--- START ---

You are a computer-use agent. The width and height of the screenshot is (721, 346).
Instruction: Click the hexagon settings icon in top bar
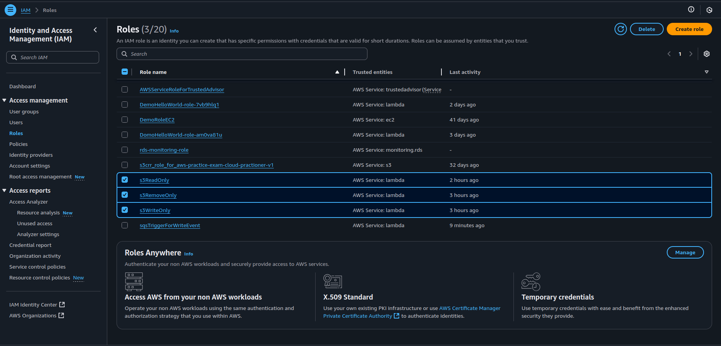click(709, 10)
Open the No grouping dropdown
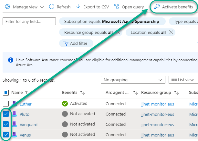Image resolution: width=198 pixels, height=141 pixels. [x=133, y=80]
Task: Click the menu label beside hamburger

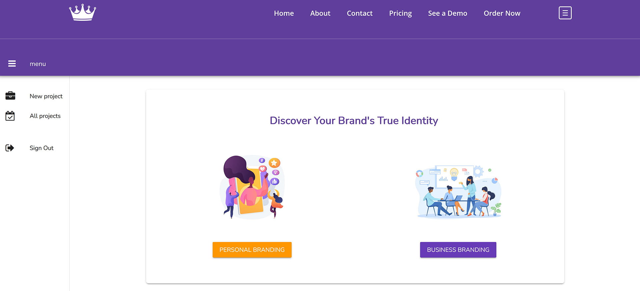Action: coord(38,64)
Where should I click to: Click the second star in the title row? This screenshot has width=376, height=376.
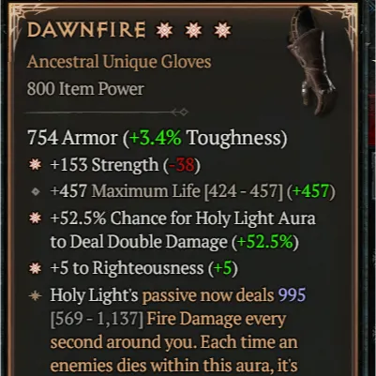point(193,31)
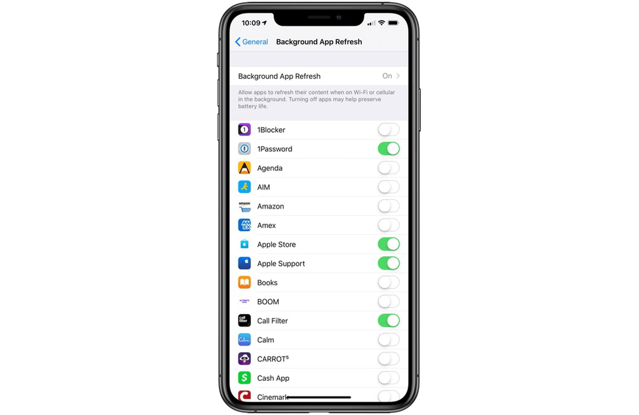639x415 pixels.
Task: Tap the Agenda app icon
Action: coord(244,168)
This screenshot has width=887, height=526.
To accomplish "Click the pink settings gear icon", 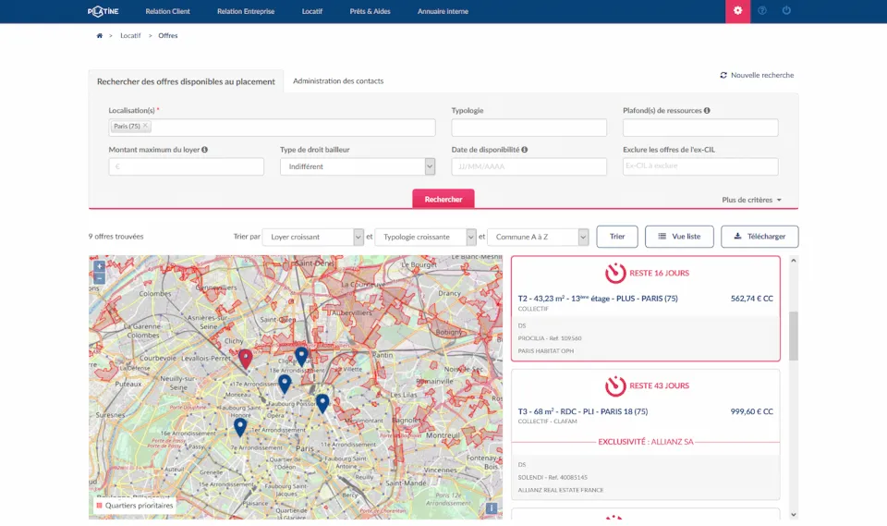I will [737, 11].
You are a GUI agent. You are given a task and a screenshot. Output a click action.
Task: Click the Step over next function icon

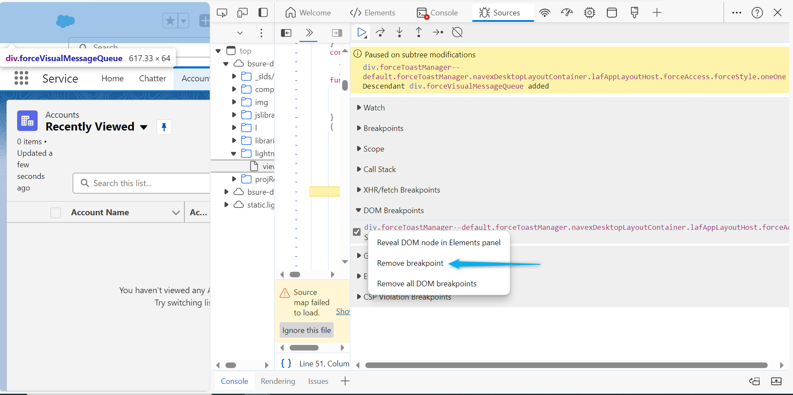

--- END ---

**About this task:** Within the listing above, filter for lines holding the string "agent" and copy each one.

**Your solution:**
You are a computer-use agent. The width and height of the screenshot is (721, 346).
You are a GUI agent. You are given a task and a screenshot. Output a click action.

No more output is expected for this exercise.